MPC cuts interest rates

Today, the Monetary Policy Council decided to cut interest rates by 25bp, with the NBP reference rate now standing at 5.00%. The MPC’s decision was consistent with our forecast but went against the market consensus, which had pointed to a rate stabilisation. In the press release published after the meeting, the Council noted once again that “the outlook for global activity and inflation is subject to uncertainty, related, among others, to changes in trade policies”, referring to the potentially negative impact of the D. Trump administration’s tariff policy on global economic growth. The Council also observed that “according to the available forecasts the CPI inflation in the coming months will fall below the upper bound for deviations of the NBP inflation target”, which, in the Council’s view, justified the adjustment of NBP interest rates. The Council also reiterated its assessment that the future level of interest rates will depend on “incoming information regarding prospects for inflation and economic activity”. However, the Council removed the assertion that “the current level of the NBP interest rates is conducive to meeting the NBP inflation target in the medium term”. This suggests that the easing cycle will continue.

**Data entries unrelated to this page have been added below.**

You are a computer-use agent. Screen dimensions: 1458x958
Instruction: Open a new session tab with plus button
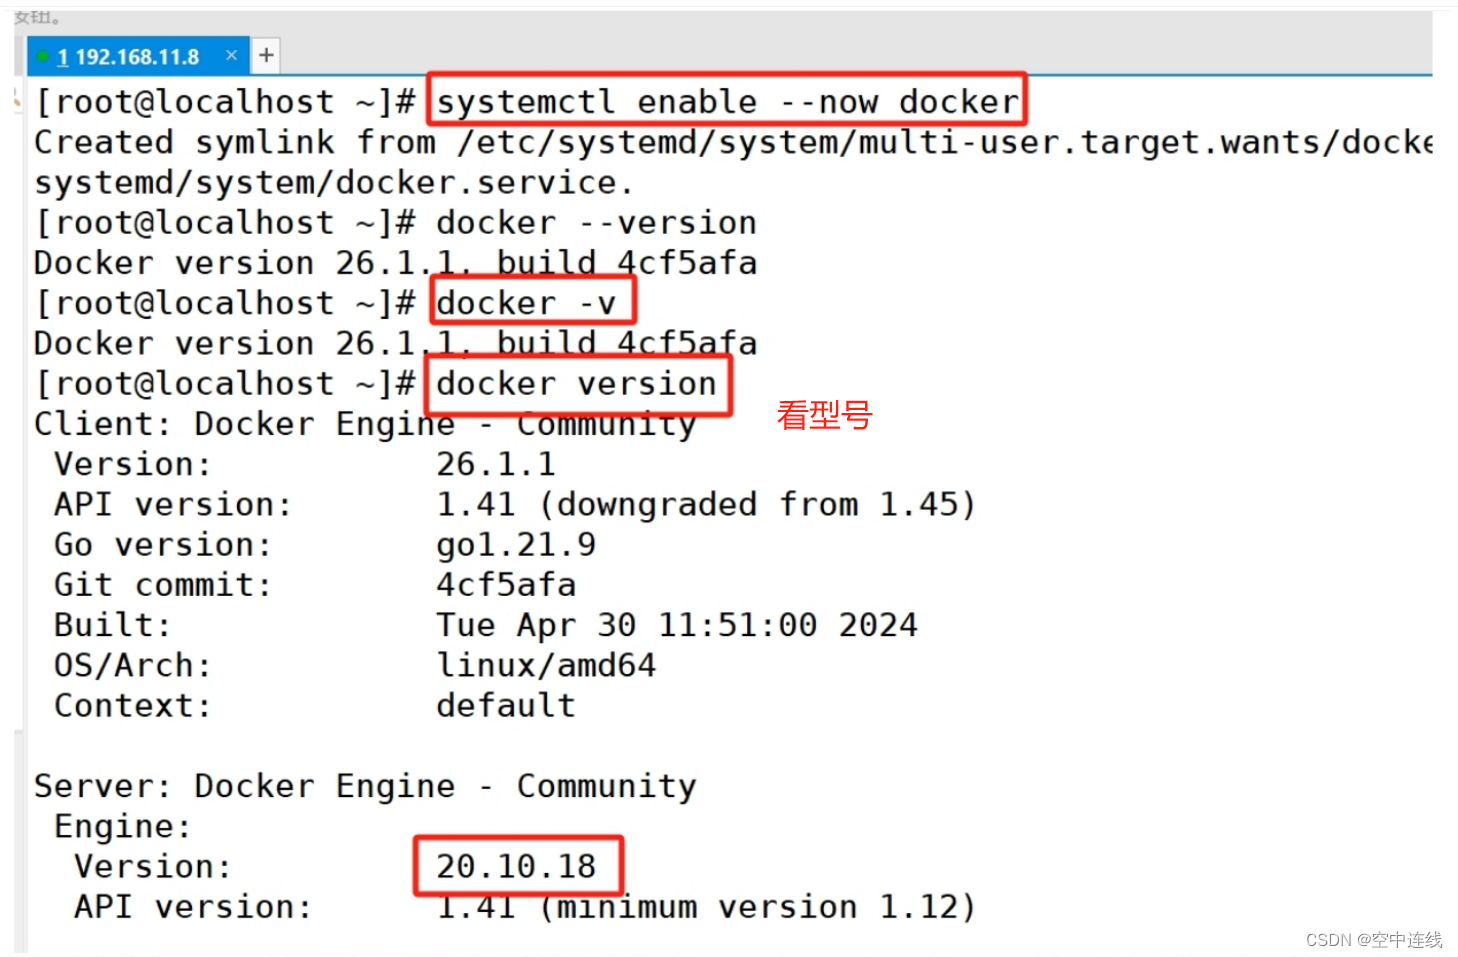tap(265, 55)
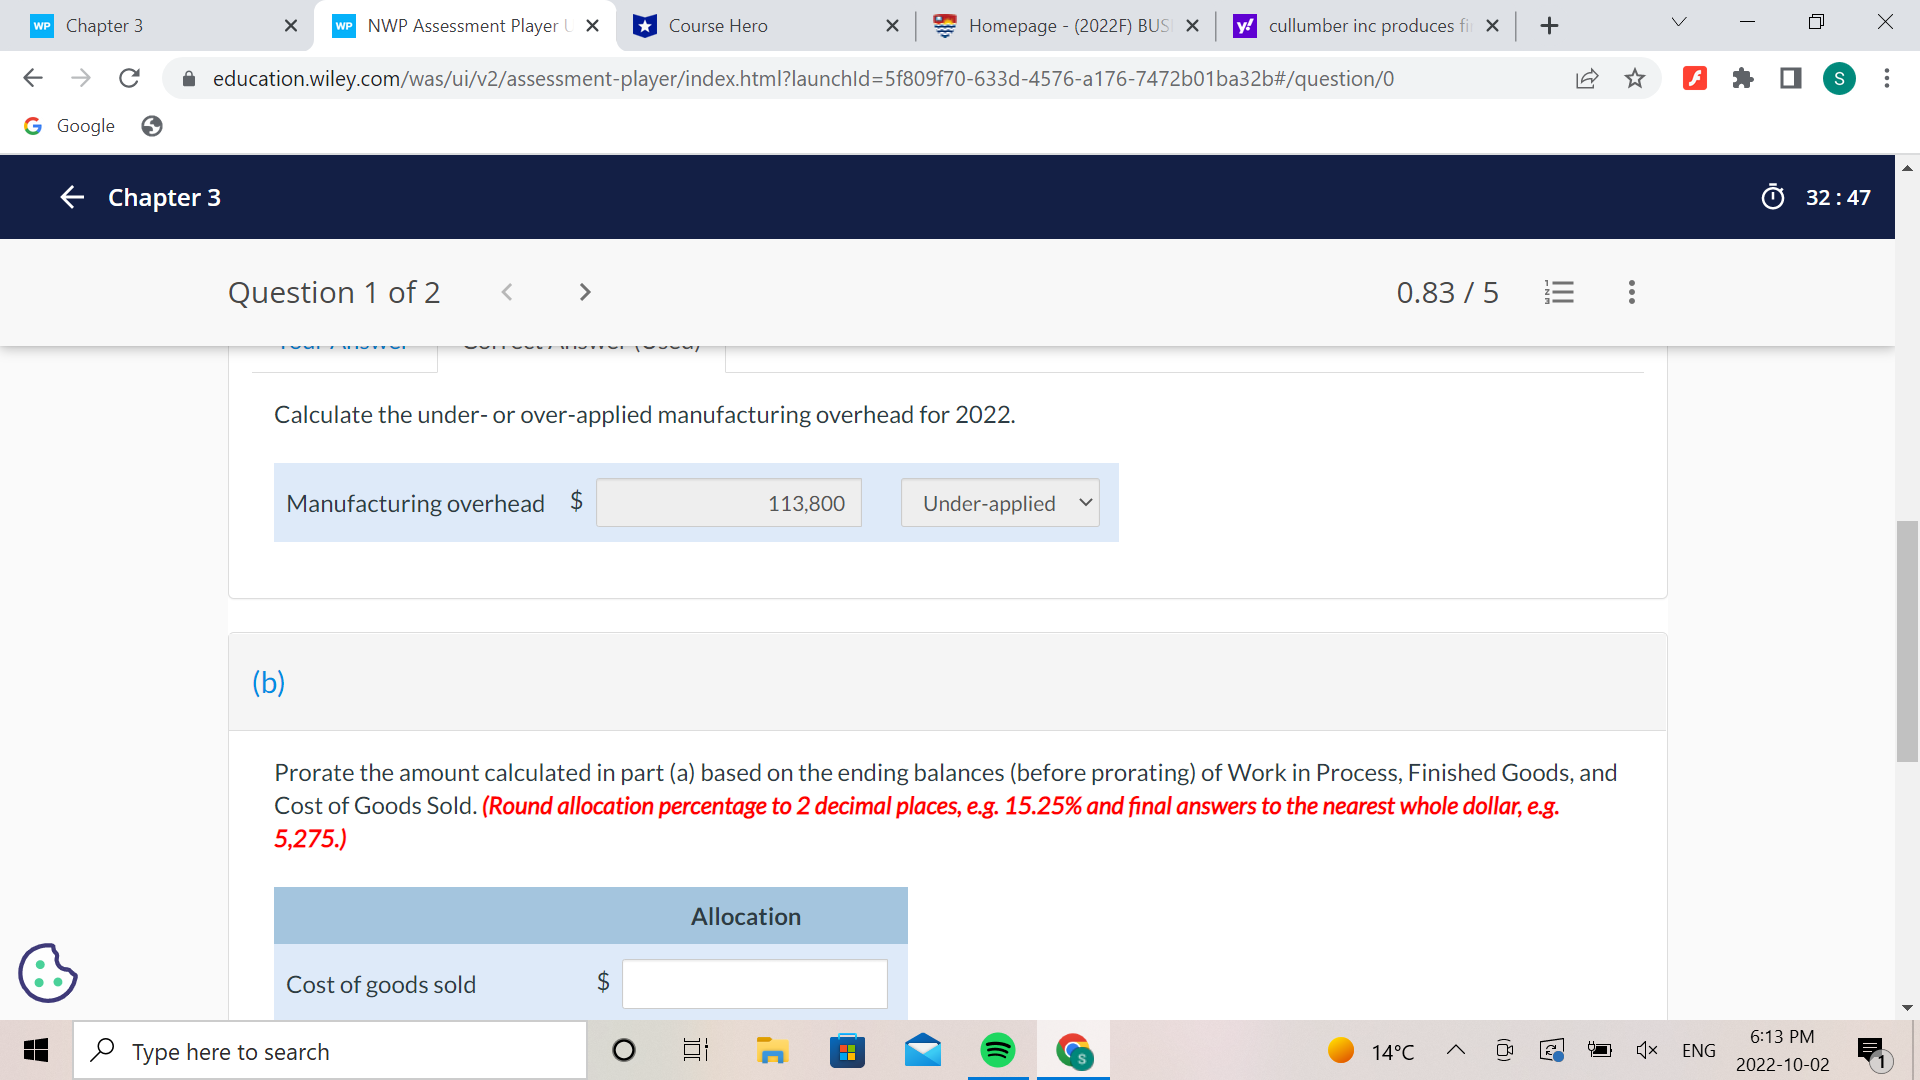The height and width of the screenshot is (1080, 1920).
Task: Click the back arrow beside Chapter 3
Action: point(72,197)
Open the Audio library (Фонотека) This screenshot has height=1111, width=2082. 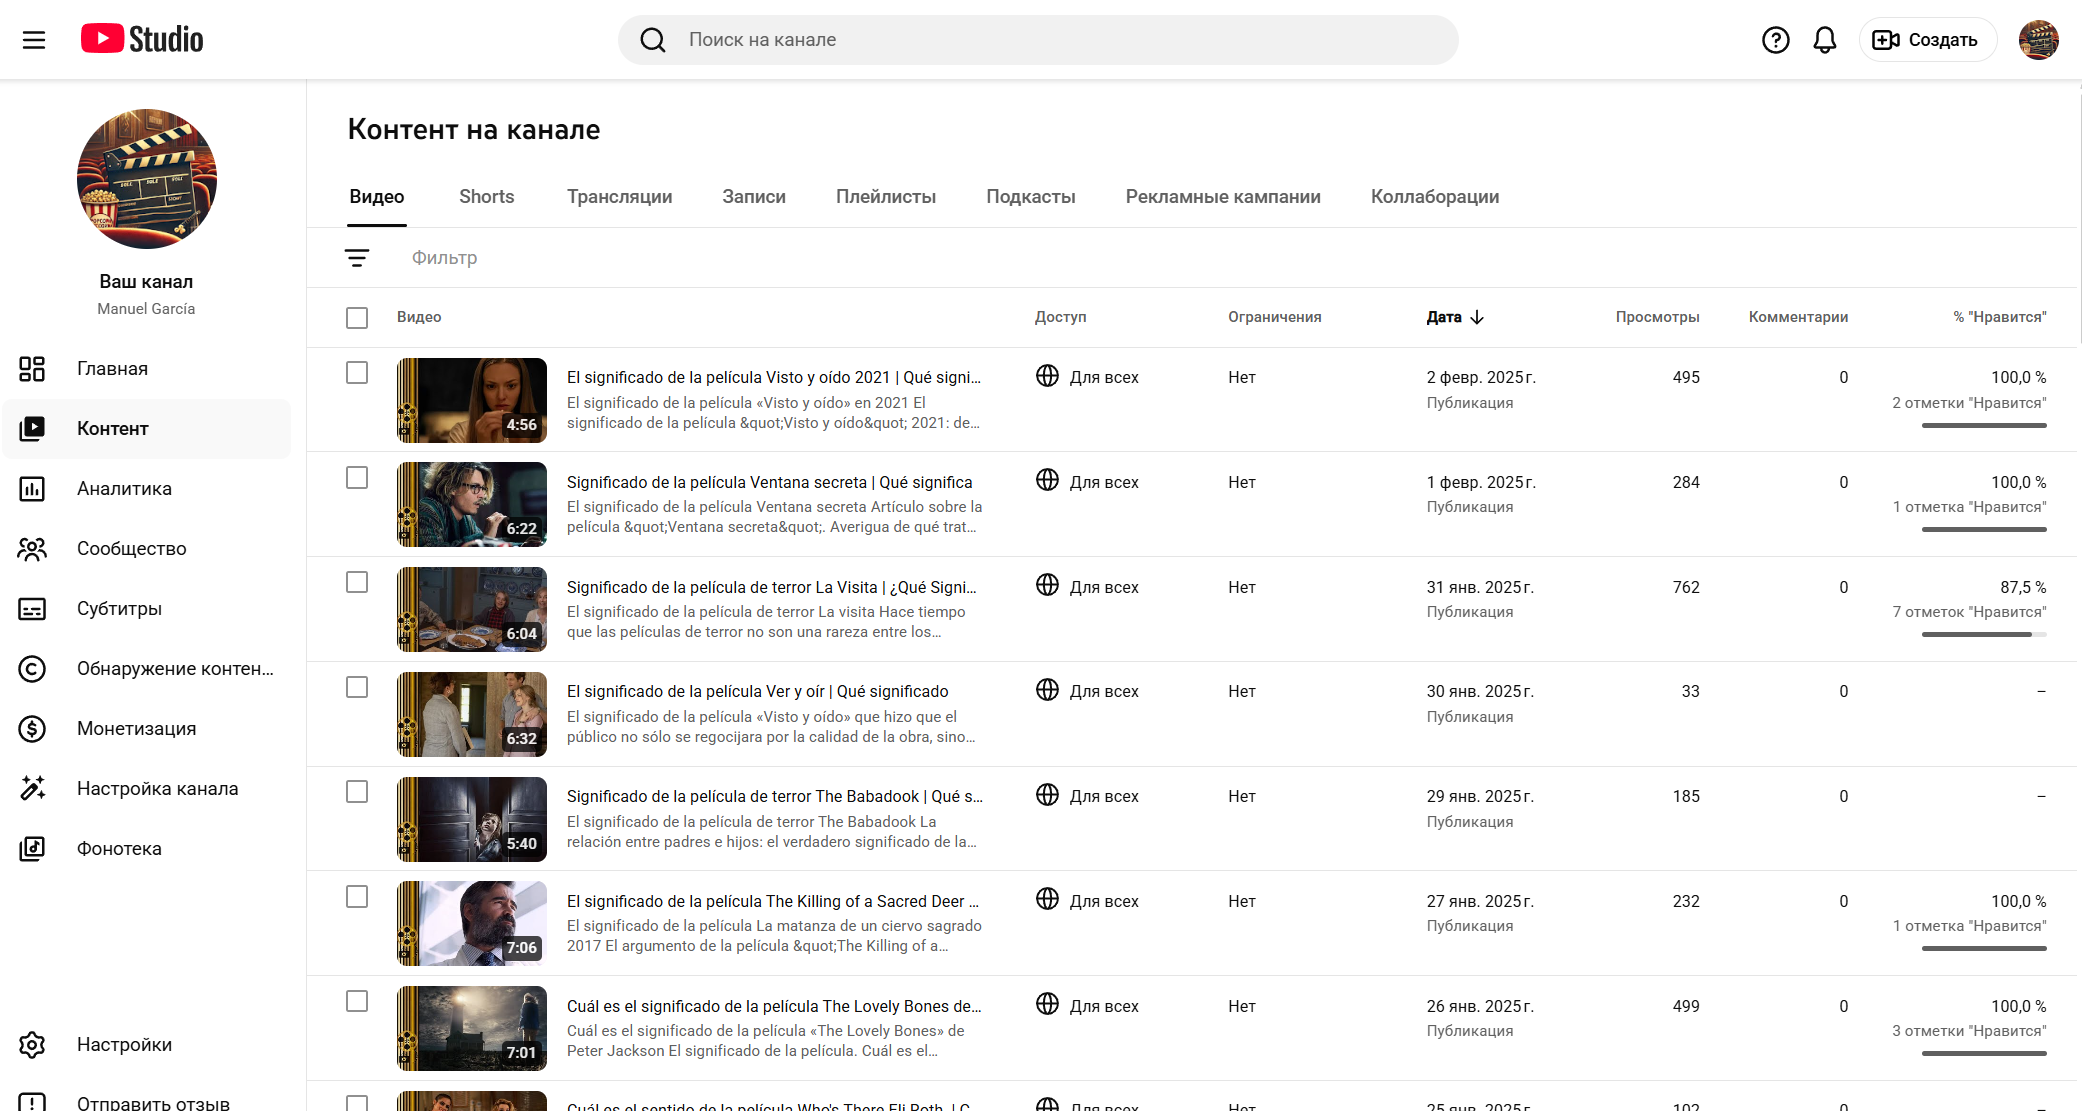[119, 849]
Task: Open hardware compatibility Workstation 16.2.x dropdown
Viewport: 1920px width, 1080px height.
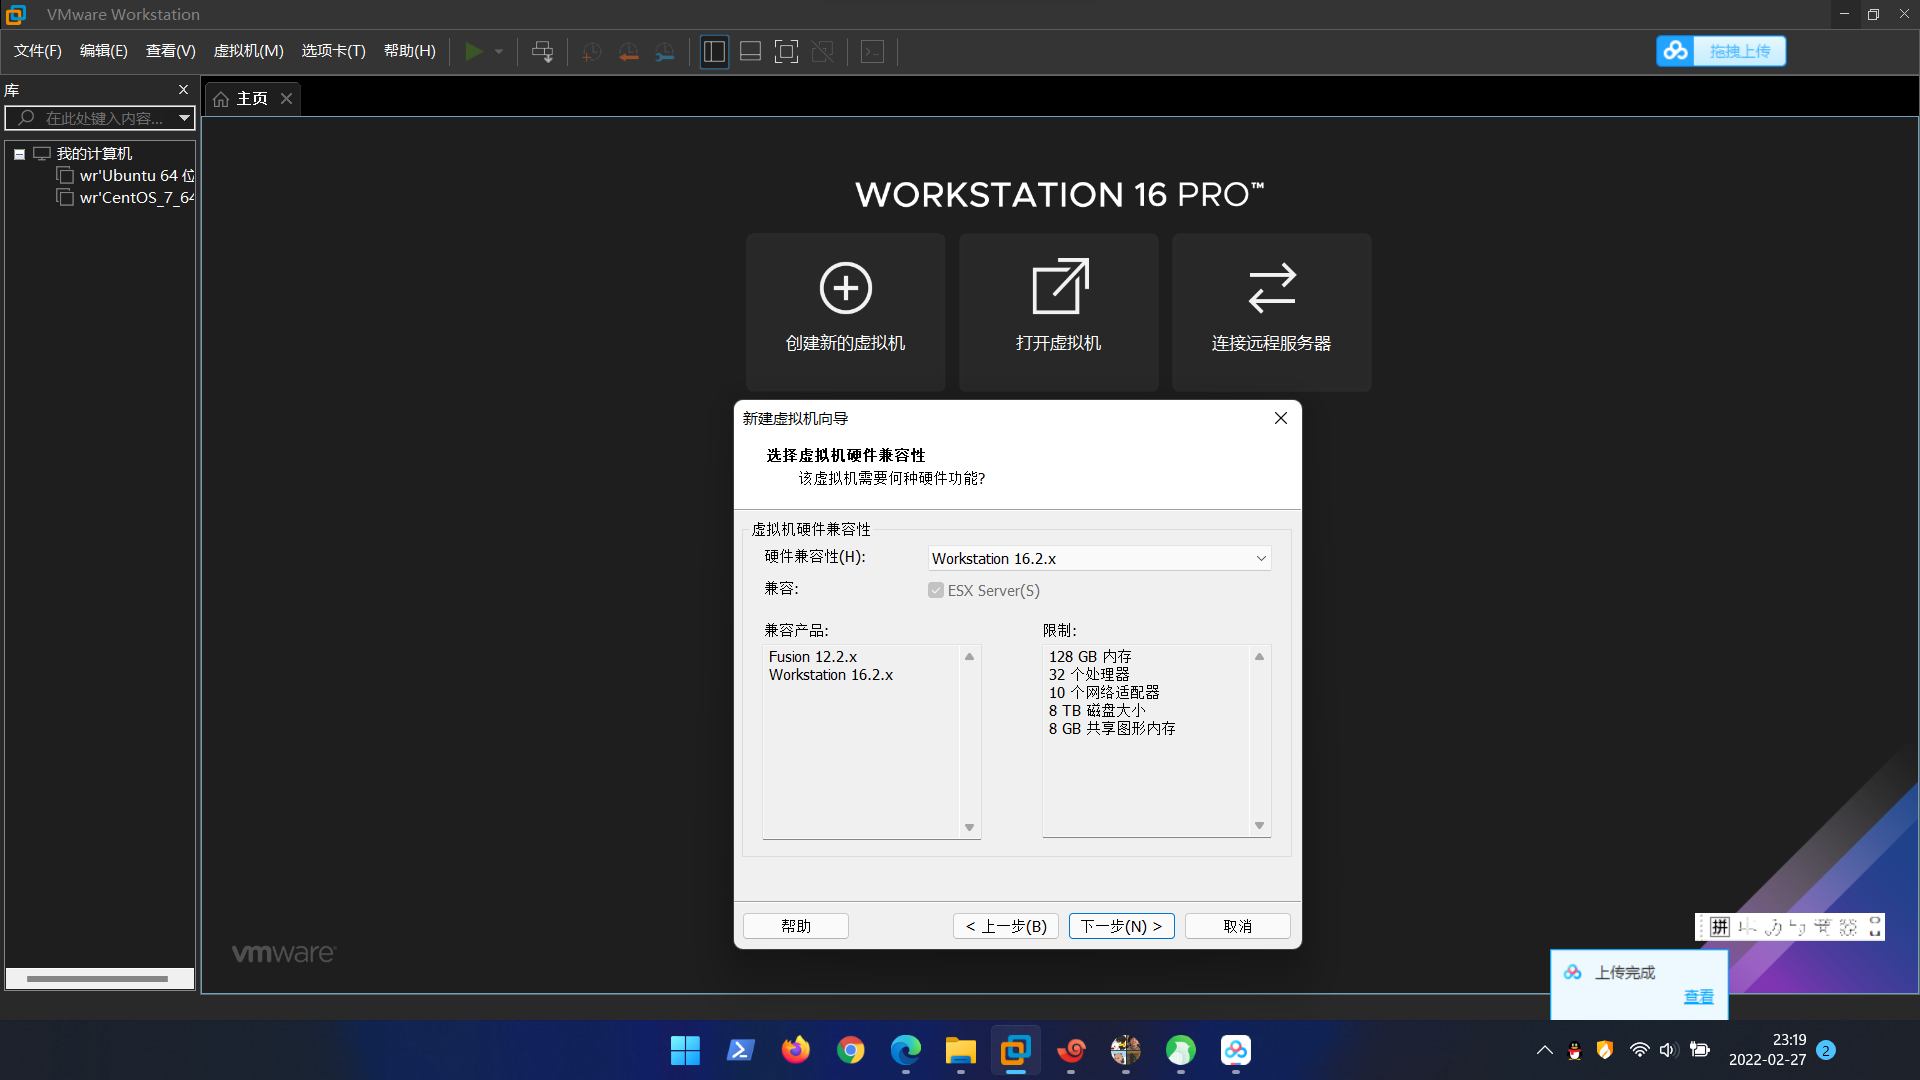Action: (x=1099, y=559)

NBP projection forecasts lower inflation in 2025-2027

In accordance with the NBP’s July projection, which is based on the assumption that the NBP would not change interest rates and on data covering the period up to 9 June 2025, there is a 50% probability that the annual price growth will be in the range of 3.5-4.4% in 2025 (vs. 4.1-5.7% in the March 2025 projection), 1.7-4.5% in 2026 (vs. 2.0-4.8%) and 0.9-3.8% in 2027 (vs. 1.1-3.9%). Consequently, the inflation path for 2025-2027 has been revised downwards from the March projection. The downward revision in inflation for 2025-2026 was driven by a lower starting point (with Q2 inflation coming in below expectations), lower forecasted fuel prices and a sharp drop in natural gas prices in July. Thus, starting from Q3 2025 through the end of 2027, inflation in the projection falls within the acceptable deviation band around the inflation target (2.5% +/- 1 pp), with inflation expected to return close to the inflation target in H2 2026 (the NBP will present detailed projection data this Friday). Meanwhile, according to the projection, GDP growth with 50% probability will be in the range of 2.9-4.3% in 2025 (vs. 2.9 – 4.6% in the March 2025 projection), 2.1-4.1% in 2026 (vs. 1.9-4.0%) and 1.3-3.7% in 2027 (vs. 1.1-3.5%). The projected GDP growth path, which indicates a slowdown in 2026-2027, is fairly aligned with the path from the March projection. Moreover, the outlined scenario for GDP growth in 2025-2026 is consistent with our forecast (see MACROmap of 30/06/2025).

Projection results suggest further room for rate cuts

We believe the tone of the July press release is slightly more dovish than in June. In our opinion, the results of the July projection signal room for further interest rate cuts in the coming quarters. We expect that due to uncertainty surrounding fiscal policy in 2026 and elevated core inflation, the Council will put monetary easing on hold until November 2025 when, following the release of the November projection, it will move forward with another 25bp cut. A. Glapiński’s press conference tomorrow should shed more light on the monetary policy outlook. We expect its tone to be mildly dovish.

Today’s MPC decision to cut interest rates and the tone of the press release following the meeting is negative for the PLN and yields on Polish bonds.